Lightbulb on top of power bill.
Comparing energy plans on Powerswitch.org.nz could help you save hundreds on your bill.

But loyalty doesn’t pay. If you’ve stuck with the same company for years, there’s a good chance you’re paying more than you need to.

Power companies don’t make comparing plans and prices easy. After all, it’s good for business if customers stay put because shopping around is too difficult.

The good news is you don’t have to rely on power companies to provide this information.

Powerswitch.org.nz is our free energy-comparison website. All you need to do is enter a few basic details about your power use and away you go.

Comparing the cheapest and most expensive power plans in the three main centres, we found annual savings of at least $360 could be had for a three- to four-person household – a nice chunk of change that could be used for other household spending.

2. Don’t be shy about haggling

Many of us feel uneasy asking for a better deal – don’t. Treat advertised deals as a starting point. Ask a retailer if it can throw in any extras. If a company really wants your business, you might be offered a sweetener or discount to get your signature on the dotted line.

3. Check the fine print

“Special” deals are a common enticement that power retailers use. However, you often need to sign up for a fixed term, typically 12 or 24 months, to qualify for these offers.

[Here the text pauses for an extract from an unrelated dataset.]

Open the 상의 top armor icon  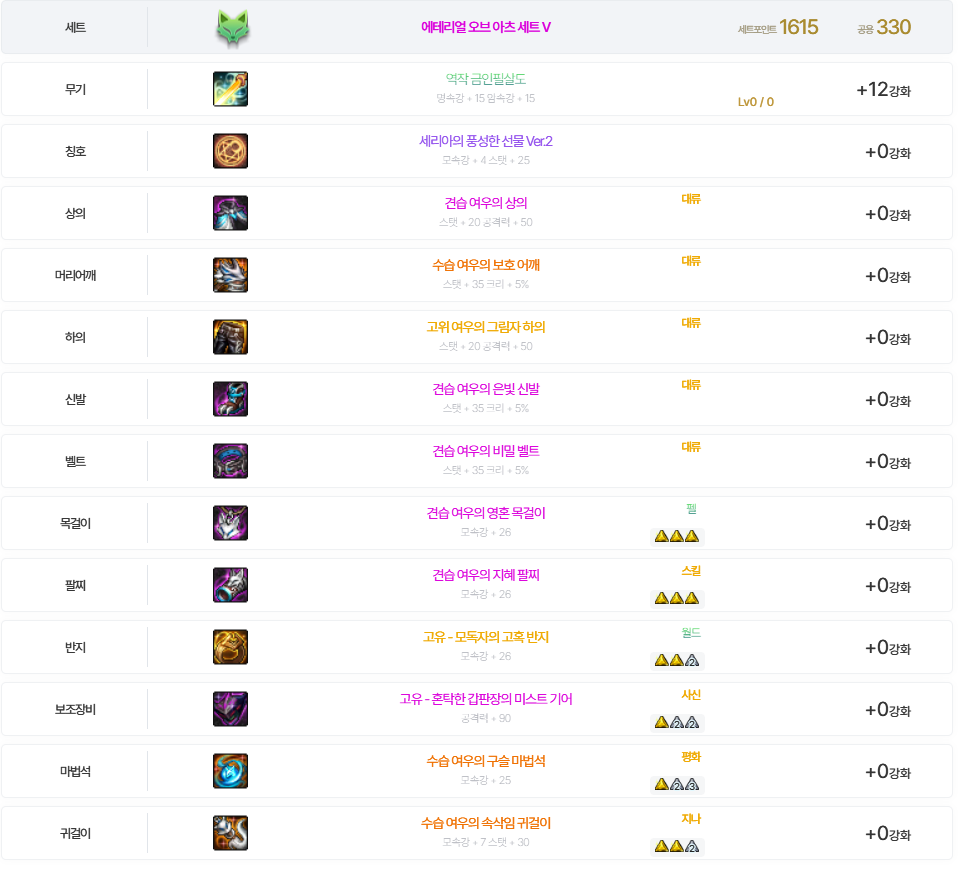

Before you sign up, work out what the total cost of the plan will be, then check how it compares with what you’re already paying annually.

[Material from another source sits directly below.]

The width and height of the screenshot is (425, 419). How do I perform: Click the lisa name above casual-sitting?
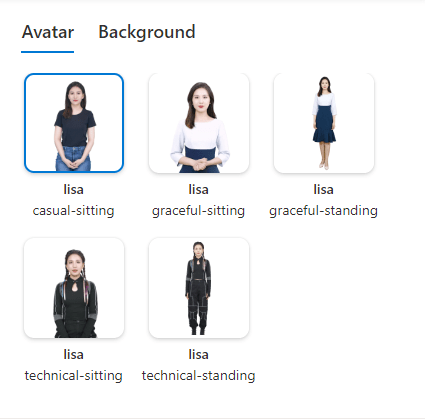74,190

Also check for early-termination fees – the price you’ll have to pay if you want to get out of the deal early. Fees can run to $250 or more, so they can wipe out any savings if you want to pull the plug on the company sooner than expected.

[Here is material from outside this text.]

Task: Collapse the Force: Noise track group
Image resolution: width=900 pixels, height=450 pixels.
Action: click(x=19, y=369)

Retailers need to be upfront about these fees, otherwise they risk misleading you about the terms of the deal and breaching the Fair Trading Act.

4. Check your bill

Even though most households now have smart meters, which are more reliable than the old analogue models, billing mistakes still happen – and it’s not as rare as you might think. Fourteen percent of consumers in our latest electricity survey reported a problem with their power bill in the past year.

Analogue electricity meter.
Moving house? It’s worth taking a photo of the meter reading on the final day at your property in case you run into a dispute with your company.

Always review your bills to see what you’re paying and make sure there are no unexpected charges.

If you’re moving house, take a reading of the electricity meter at your property on the day you move out and read the meter at the new property on the day you move in. Provide these to your power company. It’s worth getting your phone out and taking photos of both meter readings in case you run into a dispute with the company.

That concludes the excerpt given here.